Labour's new revenue spokesperson Deborah Russell says might be time to 'seriously' look at capital gains tax

"We need to do something about the taxation of capital gains in this country."
"We need to do something about the taxation of capital gains in this country." Photo credit: Newshub.

Labour's new revenue spokesperson Deborah Russell believes it might be time to "seriously" look at a capital gains tax (CGT).  

Russell, a former tax lecturer who was last week appointed to the revenue role now that Labour is in Opposition, says she believes a CGT would be simpler to implement than a wealth tax, which both the Greens and Te Pāti Māori campaigned on at the election.  

She said she believed wealth taxes "are largely unknown" and it would be "complicated to explain it to people".  

In July, Labour leader and then-Prime Minister Chris Hipkins ruled out introducing either a CGT or a wealth tax after the election. He also quashed a proposal from then-Revenue Minister David Parker of a tax switch, which would have included a wealth tax.  Labour received criticism from some on the left, including the Greens, for not championing a wealth tax.   

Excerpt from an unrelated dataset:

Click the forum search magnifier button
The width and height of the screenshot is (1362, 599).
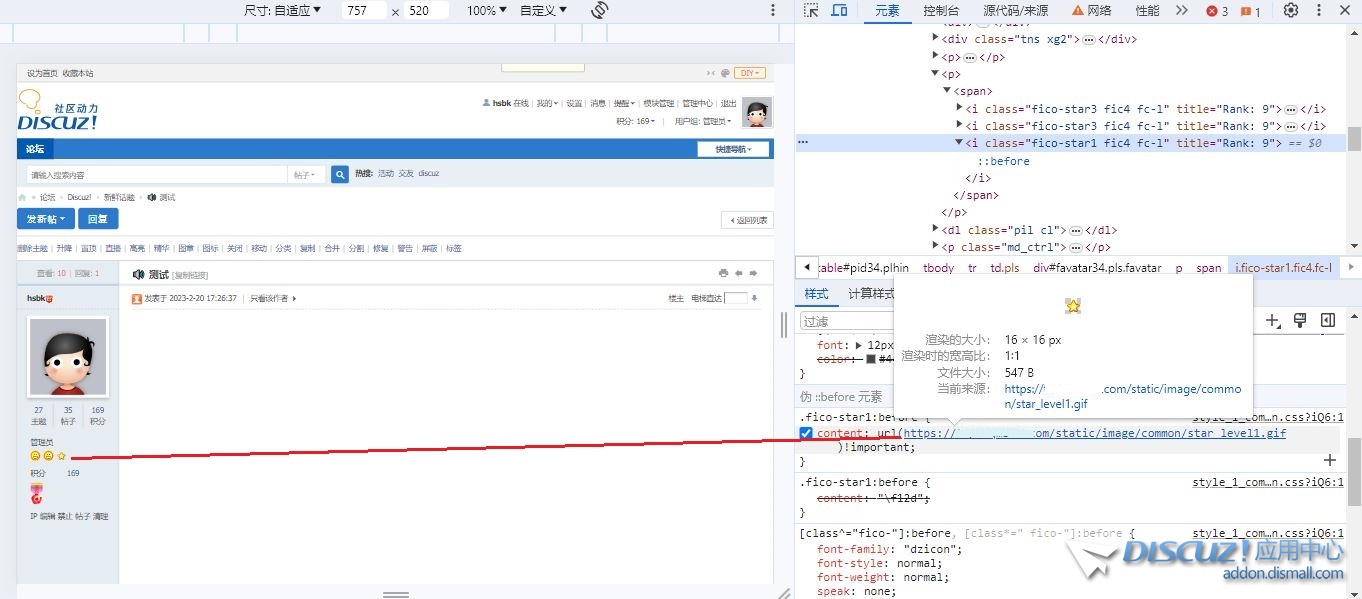340,174
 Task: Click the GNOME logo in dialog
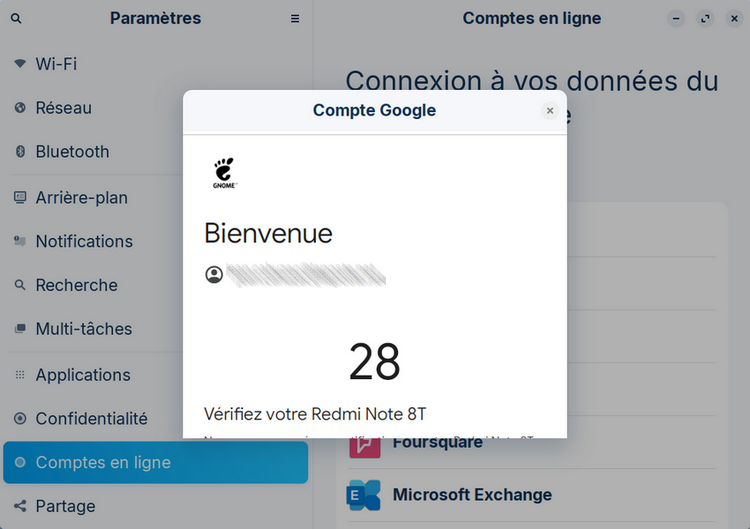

However, last month, having lost the election, Hipkins said everything was back on the table for Labour's future policy  

"We lost so, therefore, we start again and that means everything comes back onto the table, and that includes a discussion around tax," Hipkins said. "And in 2026, our tax policy could look quite different to our 2023 tax policy."  

Speaking to Newshub on Monday, Russell said there was a process to go through with the wider party to set new policy and she would speak with members about "where they see our policy going on revenue". 

However, she said she believed "we need to do something about the taxation of capital gains in this country" and "it's a large gap in our system".   

Asked whether she preferred a CGT – which is a tax on gains made when an asset is sold – to a wealth tax, which is an annual tax on net wealth, Russell said New Zealanders "now have a pretty good understanding of capital gains taxes".  

"It has been a topic of conversation for a long time. So I think it might be time to really look at it seriously.  

"I think wealth taxes are largely unknown and it would be complicated to explain it to people. I am not sure. I think we need to have a long conversation about it before we could look at introducing it."  

Russell didn't believe Labour's tax policy alone could be blamed for the party's loss.   

"I think there was a whole lot of things that went into that result. It would be hard to put your finger on one thing.  

"I don't think the parties that did campaign on a wealth tax did especially well out of it."  

When it was pointed out to Russell the Greens' vote jumped – it went from 7.9 percent in 2020 to 11.6 percent – she said it wasn't a "spectacular gain".  

"I think it would be really hard to attribute it, the election result, to any one policy."  

Russell has previously written about New Zealand not having a CGT calling it a "significant flaw in New Zealand's tax system.  

She said in a 2016 AUT report the cost to the Government of not having one is "considerable".   

"Raising more government revenue could in itself be a good reason for introducing a capital gains tax. However, a better reason might lie in fairness."  

In a 2016 column in the NZ Herald, she said the lack of CGT was an "enormous inconsistency in the tax system".  

One of Labour's main policies at the election was to remove GST from fresh and frozen fruit and vegetables.  

At the release of Labour's fiscal plan, finance spokesperson Grant Robertson said the party would "maintain income tax settings to provide consistency and certainty in these volatile times".   

"Now is not the time for additional taxes or to promise billions of dollars in unfunded tax cuts which would add to inflation and take money away from health, education and housing."  

A report released by Inland Revenue earlier this year found the effective tax rate paid by New Zealand's wealthiest families is less than half of that of middle-income Kiwis.  

This is because wealthy families "got most of their economic income from increases in the value of businesses, property and financial portfolios they own or control" - that's capital gains - rather than from a salary or other personal taxable income.  

The capital gains are mostly not taxed, bringing down the effective tax rate paid by the families.